» TASK BRIEF:
State how many lines of the records contain the string "link". Give the number alone.

● ● ● ●

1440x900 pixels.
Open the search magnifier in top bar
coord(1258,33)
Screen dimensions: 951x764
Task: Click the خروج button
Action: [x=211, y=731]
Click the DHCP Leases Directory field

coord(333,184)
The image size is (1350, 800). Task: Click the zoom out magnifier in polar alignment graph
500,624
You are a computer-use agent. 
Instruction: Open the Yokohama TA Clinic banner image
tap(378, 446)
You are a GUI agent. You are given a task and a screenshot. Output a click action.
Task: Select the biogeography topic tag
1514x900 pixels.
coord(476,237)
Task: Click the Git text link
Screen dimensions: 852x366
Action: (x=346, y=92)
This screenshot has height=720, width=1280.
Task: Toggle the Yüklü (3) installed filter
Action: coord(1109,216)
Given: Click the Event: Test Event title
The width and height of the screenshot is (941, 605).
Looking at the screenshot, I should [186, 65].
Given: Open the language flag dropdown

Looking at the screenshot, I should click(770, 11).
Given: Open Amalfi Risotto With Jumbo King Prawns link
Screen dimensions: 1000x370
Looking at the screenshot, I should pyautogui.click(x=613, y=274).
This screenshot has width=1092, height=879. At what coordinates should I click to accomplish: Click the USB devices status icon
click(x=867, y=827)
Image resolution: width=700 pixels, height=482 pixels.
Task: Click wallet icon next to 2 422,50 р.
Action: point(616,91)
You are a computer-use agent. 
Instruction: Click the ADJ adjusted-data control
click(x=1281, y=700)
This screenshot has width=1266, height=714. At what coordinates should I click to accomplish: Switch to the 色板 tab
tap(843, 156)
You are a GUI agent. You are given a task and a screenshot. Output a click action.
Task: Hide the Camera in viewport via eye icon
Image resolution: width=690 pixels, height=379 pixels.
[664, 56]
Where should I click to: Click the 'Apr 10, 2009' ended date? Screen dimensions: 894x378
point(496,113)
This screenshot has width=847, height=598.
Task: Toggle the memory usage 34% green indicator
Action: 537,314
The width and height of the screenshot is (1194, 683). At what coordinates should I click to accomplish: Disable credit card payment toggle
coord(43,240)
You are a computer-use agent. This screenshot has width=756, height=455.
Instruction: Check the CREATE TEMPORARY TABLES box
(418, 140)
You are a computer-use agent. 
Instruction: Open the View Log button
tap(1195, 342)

● ● ● ●

» SOLUTION FOR THIS PROBLEM:
2